En limitant notre réflexion à l’évolution de la population mondiale des prochaines décennies, nous pouvons esquisser les conséquences géopolitiques de cette évolution qui explique dès à présent certaines stratégies politiques mises en œuvre dans les différentes parties du monde. Pour cela rendons grâce au géographe Michel Foucher qui vient de publier un article très intéressant sur le sujet (Michel Foucher, Les conséquences géopolitiques de la nouvelle donne démographique, in 8 milliards d’humains, « Le 1 hebdo » n°419, 19 octobre 2022).
Pour Michel Foucher, les projections démographiques de l’ONU n’annoncent pas de bouleversements radicaux, à deux exceptions près : la poursuite de la forte croissance africaine et la baisse inéluctable du poids de la Chine. Et de préciser ces deux inflexions majeures qui ont des conséquences très importantes à l’échelle de la planète. « La Chine, à la fécondité très réduite, voit sa population cesser de croître depuis cette année », elle « manquera de main-d’œuvre pour demeurer l’usine du monde » ; « le relais sera pris par la jeunesse éduquée de l’Inde » et une place plus large devrait être « faite aux technocrates pour asseoir la puissance chinoise sur la maîtrise des technologies de demain ». Quant à la vive croissance démographique africaine elle se poursuivra avec pour corollaires « l’extension rapide de l’urbanisation et le rajeunissement de la population », ce qui ne manquera pas de provoquer des difficultés considérables alors même que « les responsables politiques sont le plus souvent peu favorables à des politiques de planification familiale ».

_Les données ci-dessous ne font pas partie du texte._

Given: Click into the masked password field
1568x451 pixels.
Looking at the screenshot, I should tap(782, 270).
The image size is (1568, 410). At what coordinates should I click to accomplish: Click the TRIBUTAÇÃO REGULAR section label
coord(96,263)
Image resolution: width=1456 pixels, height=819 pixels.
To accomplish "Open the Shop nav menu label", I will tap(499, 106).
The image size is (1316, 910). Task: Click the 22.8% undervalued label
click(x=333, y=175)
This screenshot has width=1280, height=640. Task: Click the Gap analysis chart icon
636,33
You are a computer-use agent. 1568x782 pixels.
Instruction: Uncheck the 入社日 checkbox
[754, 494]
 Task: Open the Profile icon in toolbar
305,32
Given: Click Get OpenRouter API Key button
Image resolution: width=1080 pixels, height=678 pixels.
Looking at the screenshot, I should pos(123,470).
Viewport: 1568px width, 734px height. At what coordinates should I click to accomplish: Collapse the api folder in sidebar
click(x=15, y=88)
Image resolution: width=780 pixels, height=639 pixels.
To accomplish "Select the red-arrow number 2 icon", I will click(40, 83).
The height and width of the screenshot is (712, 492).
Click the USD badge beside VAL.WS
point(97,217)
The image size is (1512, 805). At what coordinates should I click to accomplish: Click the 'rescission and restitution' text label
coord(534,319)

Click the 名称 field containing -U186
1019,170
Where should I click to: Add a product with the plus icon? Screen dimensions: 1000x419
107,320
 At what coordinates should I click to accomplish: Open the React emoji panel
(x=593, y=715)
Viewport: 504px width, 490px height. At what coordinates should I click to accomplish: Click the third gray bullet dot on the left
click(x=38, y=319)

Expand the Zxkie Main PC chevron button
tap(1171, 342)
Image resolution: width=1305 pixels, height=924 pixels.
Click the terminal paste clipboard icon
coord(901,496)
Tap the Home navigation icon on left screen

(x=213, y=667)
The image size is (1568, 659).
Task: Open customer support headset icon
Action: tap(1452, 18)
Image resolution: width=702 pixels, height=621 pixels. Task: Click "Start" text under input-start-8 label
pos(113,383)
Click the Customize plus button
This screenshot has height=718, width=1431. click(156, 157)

Michel Foucher souligne l’importance des échelles régionale et nationale « pour éclairer la dialectique entre population et pouvoir », ce qui le conduit à proposer une sorte de typologie des choix géopolitiques liés à certaines situations démographiques. Trois cas de figure sont analysés. Le premier s’appuie sur les exemples russe et iranien pour comprendre « quand le pouvoir perd pied ». Ainsi la guerre en Ukraine n’est pas sans rapport avec les questions démographiques. La population de la Russie est en déclin depuis la chute de l’URSS, une baisse que les mesures prises par Poutine n’ont pas réussi à enrayer. La Russie peuplée aujourd’hui de 145 millions d’habitants pourrait avoir une population stagnant entre 130 et 140 millions de personnes en 2050. D’autre part, au Kremlin, « l’obsession du déclin démographique des Russes ethniques est clairement sous-jacente » à la guerre en cours. Il est certain que le regroupement des Russes, Ukrainiens et Biélorusses dans un seul Etat serait un moyen statistique radical de mettre fin au déclin démographique ainsi qu’à l’essor de la population des minorités non slaves (30% de la population de la Russie en 2030).
« En Iran, la transition démographique est achevée, et les mollahs natalistes ont perdu le contrôle de la fécondité », car l’indice synthétique de fécondité est tombé à 1,7 enfant par femme, soit le taux le plus faible du Moyen-Orient, plus faible même que le taux français ! En effet, n’oublions pas que la fécondité en Iran était encore de 6,4 enfants en moyenne par femme en 1986. C’est pendant la République islamique que les femmes agissent pour maîtriser leur fécondité, qu’elles ont commencé à résister aux injonctions religieuses et au modèle familial traditionnel. C’est l’une des transitions démographiques les plus rapides de l’histoire. Les 12-24 ans constituent aujourd’hui 19% de la population iranienne, une classe d’âge certes moins nombreuse que la précédente (du fait de la transition démographique), mais ceux-ci ont choisi une opposition frontale contre le régime islamique et adopté un slogan principal : « femme, vie, liberté ! ». Le combat d’arrière-garde du régime militaro-théocratique vieillissant de ce pays utilise tous les moyens pour garder son pouvoir. Un régime qui d’autre part fait un constat démographique (et géopolitique) majeur, celui que « l’Iran n’aura bientôt plus les ressources humaines de ses ambitions régionales ».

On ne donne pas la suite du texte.